Exercise materials —
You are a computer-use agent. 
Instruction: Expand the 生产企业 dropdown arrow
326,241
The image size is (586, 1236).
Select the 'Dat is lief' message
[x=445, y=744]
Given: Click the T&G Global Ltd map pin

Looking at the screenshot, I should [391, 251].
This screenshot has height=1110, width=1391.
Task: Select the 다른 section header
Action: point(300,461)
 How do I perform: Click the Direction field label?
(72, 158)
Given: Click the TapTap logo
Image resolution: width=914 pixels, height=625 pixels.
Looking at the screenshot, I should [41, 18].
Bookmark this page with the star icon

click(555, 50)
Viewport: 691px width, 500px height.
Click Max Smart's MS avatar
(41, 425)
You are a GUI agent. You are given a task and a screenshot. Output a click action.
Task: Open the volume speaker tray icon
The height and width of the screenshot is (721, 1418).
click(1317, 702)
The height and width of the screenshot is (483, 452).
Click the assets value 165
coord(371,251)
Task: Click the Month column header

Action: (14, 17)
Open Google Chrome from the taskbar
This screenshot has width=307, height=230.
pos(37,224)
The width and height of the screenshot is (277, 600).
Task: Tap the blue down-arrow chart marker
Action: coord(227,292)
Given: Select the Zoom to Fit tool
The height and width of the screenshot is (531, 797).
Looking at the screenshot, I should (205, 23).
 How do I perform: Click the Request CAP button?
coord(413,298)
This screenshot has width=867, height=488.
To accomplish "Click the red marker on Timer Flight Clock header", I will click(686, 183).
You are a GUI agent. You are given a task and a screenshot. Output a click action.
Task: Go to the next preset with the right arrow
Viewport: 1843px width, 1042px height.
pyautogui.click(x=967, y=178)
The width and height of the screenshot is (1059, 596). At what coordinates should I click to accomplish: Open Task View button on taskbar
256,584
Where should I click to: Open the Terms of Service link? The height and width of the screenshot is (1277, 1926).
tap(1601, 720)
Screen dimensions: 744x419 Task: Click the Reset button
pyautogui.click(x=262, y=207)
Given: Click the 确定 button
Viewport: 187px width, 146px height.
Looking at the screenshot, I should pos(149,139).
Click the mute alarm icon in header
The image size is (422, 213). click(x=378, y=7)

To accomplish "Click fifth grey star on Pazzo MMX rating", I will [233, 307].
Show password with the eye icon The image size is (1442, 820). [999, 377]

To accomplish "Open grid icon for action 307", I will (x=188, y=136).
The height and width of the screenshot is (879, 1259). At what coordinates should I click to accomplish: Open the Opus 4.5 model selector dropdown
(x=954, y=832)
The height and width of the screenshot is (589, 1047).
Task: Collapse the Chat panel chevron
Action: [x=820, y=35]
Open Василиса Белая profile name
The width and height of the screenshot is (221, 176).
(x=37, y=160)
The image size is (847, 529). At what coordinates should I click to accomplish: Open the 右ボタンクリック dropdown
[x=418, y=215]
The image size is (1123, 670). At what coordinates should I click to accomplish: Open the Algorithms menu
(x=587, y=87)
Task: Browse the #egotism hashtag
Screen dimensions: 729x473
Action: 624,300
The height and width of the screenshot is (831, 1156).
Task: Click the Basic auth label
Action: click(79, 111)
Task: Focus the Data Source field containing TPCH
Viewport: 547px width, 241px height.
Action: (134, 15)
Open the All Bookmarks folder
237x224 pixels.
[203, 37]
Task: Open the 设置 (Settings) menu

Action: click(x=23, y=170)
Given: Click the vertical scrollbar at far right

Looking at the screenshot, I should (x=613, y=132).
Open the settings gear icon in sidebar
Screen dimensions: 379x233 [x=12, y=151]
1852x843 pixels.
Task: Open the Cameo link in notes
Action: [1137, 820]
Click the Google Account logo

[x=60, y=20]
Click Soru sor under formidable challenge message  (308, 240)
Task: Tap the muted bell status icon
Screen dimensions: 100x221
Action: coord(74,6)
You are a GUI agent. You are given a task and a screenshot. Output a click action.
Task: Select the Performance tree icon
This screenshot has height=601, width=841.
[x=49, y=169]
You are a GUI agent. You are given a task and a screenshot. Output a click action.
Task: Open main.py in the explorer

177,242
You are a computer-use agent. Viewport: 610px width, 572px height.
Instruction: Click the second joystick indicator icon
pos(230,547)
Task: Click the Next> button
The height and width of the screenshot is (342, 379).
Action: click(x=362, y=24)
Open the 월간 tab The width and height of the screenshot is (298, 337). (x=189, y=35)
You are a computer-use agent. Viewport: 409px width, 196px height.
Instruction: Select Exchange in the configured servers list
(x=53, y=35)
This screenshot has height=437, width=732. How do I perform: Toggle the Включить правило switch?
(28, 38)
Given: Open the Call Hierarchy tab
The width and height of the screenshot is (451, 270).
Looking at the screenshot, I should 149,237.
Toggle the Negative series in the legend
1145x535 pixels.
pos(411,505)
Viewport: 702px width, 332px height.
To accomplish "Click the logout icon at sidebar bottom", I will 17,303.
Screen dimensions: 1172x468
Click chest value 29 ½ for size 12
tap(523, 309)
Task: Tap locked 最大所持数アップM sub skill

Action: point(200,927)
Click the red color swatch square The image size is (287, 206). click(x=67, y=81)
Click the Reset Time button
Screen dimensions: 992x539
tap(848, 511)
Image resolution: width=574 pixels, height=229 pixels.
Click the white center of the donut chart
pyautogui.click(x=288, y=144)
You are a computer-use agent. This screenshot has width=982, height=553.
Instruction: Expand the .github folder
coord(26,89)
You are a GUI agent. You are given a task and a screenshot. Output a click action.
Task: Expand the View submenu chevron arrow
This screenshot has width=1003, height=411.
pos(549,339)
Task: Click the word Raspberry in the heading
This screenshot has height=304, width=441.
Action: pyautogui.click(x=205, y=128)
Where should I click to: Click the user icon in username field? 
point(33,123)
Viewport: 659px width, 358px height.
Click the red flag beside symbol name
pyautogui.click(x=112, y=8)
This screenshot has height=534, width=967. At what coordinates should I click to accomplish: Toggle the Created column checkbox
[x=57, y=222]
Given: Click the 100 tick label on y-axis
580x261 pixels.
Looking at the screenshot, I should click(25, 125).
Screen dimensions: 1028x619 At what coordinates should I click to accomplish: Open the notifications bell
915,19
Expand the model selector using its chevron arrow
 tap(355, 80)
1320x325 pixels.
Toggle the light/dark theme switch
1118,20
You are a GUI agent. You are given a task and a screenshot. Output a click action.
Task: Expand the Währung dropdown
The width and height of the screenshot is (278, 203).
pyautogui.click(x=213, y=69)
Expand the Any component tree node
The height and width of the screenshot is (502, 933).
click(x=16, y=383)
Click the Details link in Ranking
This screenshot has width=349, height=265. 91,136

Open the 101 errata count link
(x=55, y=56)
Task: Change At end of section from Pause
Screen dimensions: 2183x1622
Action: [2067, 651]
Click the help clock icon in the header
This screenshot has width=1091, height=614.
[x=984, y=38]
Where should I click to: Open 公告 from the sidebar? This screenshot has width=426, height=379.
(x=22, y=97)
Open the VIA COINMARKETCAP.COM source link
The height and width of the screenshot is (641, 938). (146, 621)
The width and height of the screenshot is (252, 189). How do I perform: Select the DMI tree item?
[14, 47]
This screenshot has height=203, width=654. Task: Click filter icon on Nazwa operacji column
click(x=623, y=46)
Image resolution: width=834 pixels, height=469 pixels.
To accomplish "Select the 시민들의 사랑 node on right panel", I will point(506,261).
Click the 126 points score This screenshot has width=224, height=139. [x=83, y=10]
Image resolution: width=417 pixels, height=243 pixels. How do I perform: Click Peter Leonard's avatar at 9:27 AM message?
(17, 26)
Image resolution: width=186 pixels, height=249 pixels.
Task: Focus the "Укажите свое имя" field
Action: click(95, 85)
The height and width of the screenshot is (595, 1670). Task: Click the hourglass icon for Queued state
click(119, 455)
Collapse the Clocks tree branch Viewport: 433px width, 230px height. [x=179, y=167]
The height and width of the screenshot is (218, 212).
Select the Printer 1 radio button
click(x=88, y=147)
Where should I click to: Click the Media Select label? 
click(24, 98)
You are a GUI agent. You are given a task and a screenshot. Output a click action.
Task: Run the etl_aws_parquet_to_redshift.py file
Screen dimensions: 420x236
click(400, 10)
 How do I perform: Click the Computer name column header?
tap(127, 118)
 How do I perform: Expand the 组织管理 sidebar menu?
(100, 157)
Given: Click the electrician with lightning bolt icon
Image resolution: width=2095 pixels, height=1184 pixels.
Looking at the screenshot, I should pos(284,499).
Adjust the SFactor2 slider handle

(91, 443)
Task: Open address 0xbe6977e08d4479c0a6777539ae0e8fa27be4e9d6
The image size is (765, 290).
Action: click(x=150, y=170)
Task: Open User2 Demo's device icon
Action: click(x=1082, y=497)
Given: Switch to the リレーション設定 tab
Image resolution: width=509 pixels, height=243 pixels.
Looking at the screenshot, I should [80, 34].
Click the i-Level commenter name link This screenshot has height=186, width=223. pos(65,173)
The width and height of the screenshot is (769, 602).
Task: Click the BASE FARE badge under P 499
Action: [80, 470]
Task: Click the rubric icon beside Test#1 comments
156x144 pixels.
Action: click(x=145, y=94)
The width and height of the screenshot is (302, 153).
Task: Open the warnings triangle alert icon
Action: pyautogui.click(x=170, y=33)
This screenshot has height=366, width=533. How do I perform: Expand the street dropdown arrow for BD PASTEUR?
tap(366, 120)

Short exercise — Copy out every line of the listing above that contains the string "value". Case counts, so a line with different capitals does not match.

Task solution —
Click the assets value 165
Click chest value 29 ½ for size 12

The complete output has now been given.